Berdasarkan beberapa pendapat ahli di atas dapat disimpulkan model
pembelajaran adalah rangkaian perencanaan pembelajaran yang dirancang untuk
pedoman guru dalam melaksanakan proses pembelajaran dengan memperhatikan
tujuan dalam proses pembelajaran tersebut. Guru merupakan seorang pendidik
yang mengajar di kelas, guru harus dapat menguasai kelas dan menerapkan
pembelajaran yang menyenangkan, selain itu guru harus menerapkan model
pembelajaran yang sesuai dengan karateristik siswa karena setiap kelas
kemungkinan akan menggunakan model pembelajara yang berbeda-beda. Untuk
mengimplementasikan kurikulum 2013, yang menitik beratkan pada keaktifan
siswa atau siswa (student centered approach), maka beberapa model
pembelajaran yang dipandang sejalan dan cocok dengan prinsip-prinsip
pendekatan saintifik/ilmiah antara lain model pembelajaran kooperatif, model
pembelajaran berbasis penemuan, dan model pembelajaran berbasis masalah.
52
Berdasarkan pendapat di atas sangat jelas bahwa model pembelajaran berbasis
penemuan (discovery learning) adalah salah satu model pembelajaran yang dapat
digunakan oleh guru dalam menerapkan langkah-langkah dalam proses
pembelajaran, sehingga siswa dapat mengorganisasi dan membangun konsep
berdasarkan penemuannya sendiri.
Model pembelajaran discovery learning adalah teori belajar yang didefinisikan
sebagai proses pembelajaran yang terjadi bila pelajar tidak disajikan dengan
pelajaran dalam bentuk finalnya, tetapi diharapkan siswa mengorganisasi sendiri.

=======

Tugas Singkat 1
Tuliskan persis bagian teks tentang model pembelajaran mulai dari "Model pembelajaran discovery" sampai dengan "siswa mengorganisasi sendiri.".
Tugas Singkat 2
Jawablah pertanyaan berikut berdasarkan teks tentang model pembelajaran.
(a) Kurikulum 2013 menitikberatkan pada apa?
(b) Model pembelajaran apa saja yang disebut sejalan dengan prinsip pendekatan saintifik?
(c) Dalam discovery learning, pelajaran tidak disajikan dalam bentuk apa?
Tugas Singkat 3
Ringkaslah teks tentang model pembelajaran dalam dua kalimat.

=======

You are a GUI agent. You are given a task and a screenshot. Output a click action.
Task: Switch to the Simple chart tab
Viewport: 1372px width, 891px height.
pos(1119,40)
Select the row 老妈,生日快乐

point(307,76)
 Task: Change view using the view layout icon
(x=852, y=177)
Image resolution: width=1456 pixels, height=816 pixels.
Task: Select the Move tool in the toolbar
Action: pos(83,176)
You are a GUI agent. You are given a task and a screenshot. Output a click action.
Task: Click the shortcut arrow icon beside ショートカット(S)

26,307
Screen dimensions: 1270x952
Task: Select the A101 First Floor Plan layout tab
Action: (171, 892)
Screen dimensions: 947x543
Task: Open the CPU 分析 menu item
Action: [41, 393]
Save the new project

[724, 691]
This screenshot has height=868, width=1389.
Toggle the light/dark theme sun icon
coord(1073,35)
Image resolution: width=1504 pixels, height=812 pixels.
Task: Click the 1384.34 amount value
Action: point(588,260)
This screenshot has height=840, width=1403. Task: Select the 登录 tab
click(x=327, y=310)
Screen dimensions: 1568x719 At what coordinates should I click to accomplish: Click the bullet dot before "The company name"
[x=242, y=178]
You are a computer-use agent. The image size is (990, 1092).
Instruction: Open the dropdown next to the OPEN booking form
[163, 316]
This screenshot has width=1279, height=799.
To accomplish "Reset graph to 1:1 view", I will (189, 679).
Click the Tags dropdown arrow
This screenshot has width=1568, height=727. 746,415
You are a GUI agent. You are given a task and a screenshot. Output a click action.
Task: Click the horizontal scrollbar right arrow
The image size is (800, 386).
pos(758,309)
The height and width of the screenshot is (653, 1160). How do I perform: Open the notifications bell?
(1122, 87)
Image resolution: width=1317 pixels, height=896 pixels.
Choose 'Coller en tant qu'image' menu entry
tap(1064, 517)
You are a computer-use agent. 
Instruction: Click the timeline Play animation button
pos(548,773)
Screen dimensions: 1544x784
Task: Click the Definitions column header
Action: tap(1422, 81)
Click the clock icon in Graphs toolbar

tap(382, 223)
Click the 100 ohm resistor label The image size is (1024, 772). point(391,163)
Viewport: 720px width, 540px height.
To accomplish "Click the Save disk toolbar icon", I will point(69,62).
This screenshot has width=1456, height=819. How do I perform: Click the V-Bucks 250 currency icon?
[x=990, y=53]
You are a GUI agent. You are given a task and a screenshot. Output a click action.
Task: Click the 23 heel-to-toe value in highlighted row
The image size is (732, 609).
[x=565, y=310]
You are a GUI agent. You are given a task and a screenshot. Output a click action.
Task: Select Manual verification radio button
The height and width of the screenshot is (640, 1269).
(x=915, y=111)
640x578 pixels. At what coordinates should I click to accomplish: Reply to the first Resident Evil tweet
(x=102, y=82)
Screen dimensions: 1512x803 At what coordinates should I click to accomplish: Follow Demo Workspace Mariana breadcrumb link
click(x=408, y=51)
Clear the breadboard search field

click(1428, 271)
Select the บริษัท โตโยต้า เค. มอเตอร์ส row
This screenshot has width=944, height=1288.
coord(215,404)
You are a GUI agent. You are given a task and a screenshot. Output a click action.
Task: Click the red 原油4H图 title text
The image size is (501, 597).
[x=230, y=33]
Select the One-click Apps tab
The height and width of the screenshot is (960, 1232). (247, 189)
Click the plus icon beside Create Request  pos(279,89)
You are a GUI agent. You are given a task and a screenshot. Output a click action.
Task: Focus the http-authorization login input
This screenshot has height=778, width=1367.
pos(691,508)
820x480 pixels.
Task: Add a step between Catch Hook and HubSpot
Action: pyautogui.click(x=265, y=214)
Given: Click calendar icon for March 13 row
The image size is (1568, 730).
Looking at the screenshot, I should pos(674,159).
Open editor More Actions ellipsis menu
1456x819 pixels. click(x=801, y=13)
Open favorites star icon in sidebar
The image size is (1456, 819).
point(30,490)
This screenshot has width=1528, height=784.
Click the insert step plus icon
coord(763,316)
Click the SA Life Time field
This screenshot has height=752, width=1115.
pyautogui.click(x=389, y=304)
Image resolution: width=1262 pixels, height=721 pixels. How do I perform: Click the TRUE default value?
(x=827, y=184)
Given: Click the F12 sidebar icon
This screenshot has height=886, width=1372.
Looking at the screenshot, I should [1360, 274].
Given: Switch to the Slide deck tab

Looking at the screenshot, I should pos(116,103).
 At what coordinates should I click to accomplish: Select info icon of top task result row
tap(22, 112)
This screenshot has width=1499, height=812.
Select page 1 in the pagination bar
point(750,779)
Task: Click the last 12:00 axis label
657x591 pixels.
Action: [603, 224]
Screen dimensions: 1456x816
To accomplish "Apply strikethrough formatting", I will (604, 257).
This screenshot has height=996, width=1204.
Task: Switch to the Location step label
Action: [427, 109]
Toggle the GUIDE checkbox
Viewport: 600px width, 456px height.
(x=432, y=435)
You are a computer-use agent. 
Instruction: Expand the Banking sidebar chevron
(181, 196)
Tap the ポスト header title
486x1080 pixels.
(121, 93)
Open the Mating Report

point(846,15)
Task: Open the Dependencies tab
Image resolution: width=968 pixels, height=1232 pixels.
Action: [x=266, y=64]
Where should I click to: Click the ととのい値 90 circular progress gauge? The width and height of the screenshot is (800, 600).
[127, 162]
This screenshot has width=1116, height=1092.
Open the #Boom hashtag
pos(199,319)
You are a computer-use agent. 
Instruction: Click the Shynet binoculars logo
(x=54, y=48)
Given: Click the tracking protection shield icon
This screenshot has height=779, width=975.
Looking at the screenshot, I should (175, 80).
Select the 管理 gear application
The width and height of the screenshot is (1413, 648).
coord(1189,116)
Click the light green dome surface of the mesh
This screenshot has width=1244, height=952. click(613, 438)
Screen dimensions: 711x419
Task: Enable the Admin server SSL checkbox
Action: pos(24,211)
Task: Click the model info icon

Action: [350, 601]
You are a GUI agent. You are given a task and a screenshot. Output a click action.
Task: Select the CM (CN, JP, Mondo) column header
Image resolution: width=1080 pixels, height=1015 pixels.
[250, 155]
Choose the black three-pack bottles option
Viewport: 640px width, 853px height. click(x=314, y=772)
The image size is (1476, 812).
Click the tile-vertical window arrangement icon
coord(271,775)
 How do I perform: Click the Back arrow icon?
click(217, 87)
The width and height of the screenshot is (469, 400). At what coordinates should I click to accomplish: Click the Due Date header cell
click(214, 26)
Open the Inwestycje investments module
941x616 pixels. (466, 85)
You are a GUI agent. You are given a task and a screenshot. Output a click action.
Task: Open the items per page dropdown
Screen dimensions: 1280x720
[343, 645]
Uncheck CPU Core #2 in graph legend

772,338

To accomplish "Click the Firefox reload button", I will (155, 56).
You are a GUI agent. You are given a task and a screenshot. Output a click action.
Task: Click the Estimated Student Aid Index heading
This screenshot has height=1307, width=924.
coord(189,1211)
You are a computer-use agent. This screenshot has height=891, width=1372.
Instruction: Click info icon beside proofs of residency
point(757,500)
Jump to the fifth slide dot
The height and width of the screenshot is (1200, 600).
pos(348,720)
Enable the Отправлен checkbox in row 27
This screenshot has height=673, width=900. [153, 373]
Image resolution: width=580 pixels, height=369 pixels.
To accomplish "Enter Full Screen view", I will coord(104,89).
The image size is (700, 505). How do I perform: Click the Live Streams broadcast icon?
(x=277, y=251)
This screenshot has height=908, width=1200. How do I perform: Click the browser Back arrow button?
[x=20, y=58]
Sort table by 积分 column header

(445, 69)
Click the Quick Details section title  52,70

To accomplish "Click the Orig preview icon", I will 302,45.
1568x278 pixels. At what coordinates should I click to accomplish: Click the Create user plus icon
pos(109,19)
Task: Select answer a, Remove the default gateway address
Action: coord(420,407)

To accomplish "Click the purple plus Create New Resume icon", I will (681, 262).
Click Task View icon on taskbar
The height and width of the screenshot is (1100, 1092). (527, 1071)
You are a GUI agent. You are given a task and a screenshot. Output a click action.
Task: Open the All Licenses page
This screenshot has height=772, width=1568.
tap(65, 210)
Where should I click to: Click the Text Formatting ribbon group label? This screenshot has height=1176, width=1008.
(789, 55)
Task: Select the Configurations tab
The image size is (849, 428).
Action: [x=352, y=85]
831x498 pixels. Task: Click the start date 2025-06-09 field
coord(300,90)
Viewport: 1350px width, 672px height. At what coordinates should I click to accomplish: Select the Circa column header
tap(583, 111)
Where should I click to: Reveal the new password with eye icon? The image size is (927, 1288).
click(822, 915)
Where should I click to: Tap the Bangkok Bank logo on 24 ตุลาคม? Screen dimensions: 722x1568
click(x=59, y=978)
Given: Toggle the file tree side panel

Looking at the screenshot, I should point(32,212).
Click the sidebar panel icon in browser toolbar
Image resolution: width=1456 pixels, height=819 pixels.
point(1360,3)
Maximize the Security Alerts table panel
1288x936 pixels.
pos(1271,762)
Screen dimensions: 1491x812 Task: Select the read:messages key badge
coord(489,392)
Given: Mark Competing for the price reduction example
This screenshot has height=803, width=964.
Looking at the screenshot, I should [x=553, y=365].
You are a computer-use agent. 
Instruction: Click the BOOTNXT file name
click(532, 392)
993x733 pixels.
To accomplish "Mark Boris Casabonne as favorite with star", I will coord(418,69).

=======

Jawaban Benar 1
Model pembelajaran discovery learning adalah teori belajar yang didefinisikan
sebagai proses pembelajaran yang terjadi bila pelajar tidak disajikan dengan
pelajaran dalam bentuk finalnya, tetapi diharapkan siswa mengorganisasi sendiri.

Jawaban Benar 2
(a) Keaktifan siswa (student centered approach).
(b) Model pembelajaran kooperatif, model pembelajaran berbasis penemuan, dan model pembelajaran berbasis masalah.
(c) Dalam bentuk finalnya.

Jawaban Benar 3
Model pembelajaran adalah rangkaian perencanaan yang dirancang sebagai pedoman guru dalam melaksanakan pembelajaran, dan guru harus menerapkan model yang sesuai dengan karakteristik siswa. Untuk kurikulum 2013 yang menitikberatkan keaktifan siswa, model yang dipandang cocok antara lain model kooperatif, berbasis penemuan, dan berbasis masalah, sedangkan discovery learning tidak menyajikan pelajaran dalam bentuk finalnya sehingga siswa membangun konsep berdasarkan penemuannya sendiri.